Facebook Advertising
Facebook Advertising – I wanted to take some time today to review the Facebook advertising campaign one of our clients ran for a four month period and look under the hood at some of the results.
Now, as I have discussed in the past why we don’t do social media marketing, our client was actually working with another agency and asked us to set up the proper traffic and conversion tracking so they could evaluate the effectiveness of the advertising traffic in generating new leads. The agency that they used charged $2,000 for the four-month campaign.

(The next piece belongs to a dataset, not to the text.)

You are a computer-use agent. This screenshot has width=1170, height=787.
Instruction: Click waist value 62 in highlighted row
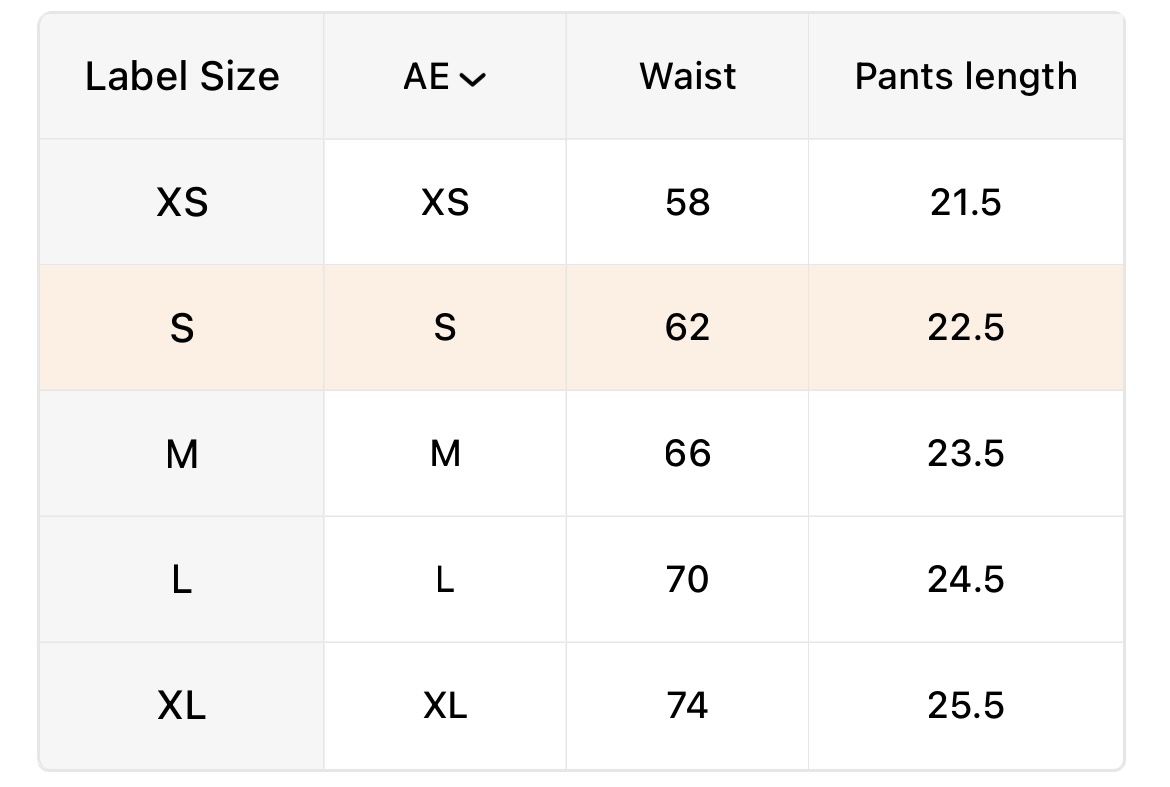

We decided we needed to measure 4 elements that would likely lead to a conversion, which in this case was either a phone call (with call tracking) or filling out a lead request form on the website.
Brand Awareness
Measure how often the Facebook ads were seen
Ad Engagement
Meausure how many people that saw the ads clicked on them
Website Engagement
What Facebook ad visitors did one the website
Conversions
Did the traffic from Facebook ads convert into leads
The campaign ran from mid-March until late July, so just under 4 months. The agency had set the geographic target area to Calgary and the surrounding area and specifically targeted the Facebook demographic for males and females between 35-44 years of age. So, let’s have a look at the results that we saw from the tracking.
Facebook Campaign Results
This was an interesting metric. The campaign ad was shown just over half a million times to this targeted demographic and reached a total of 4,060 individual people. This means that over the course of the 4-month campaign the average individual saw the ad around 133 times. That is an incredible amount of times to see an ad on Facebook.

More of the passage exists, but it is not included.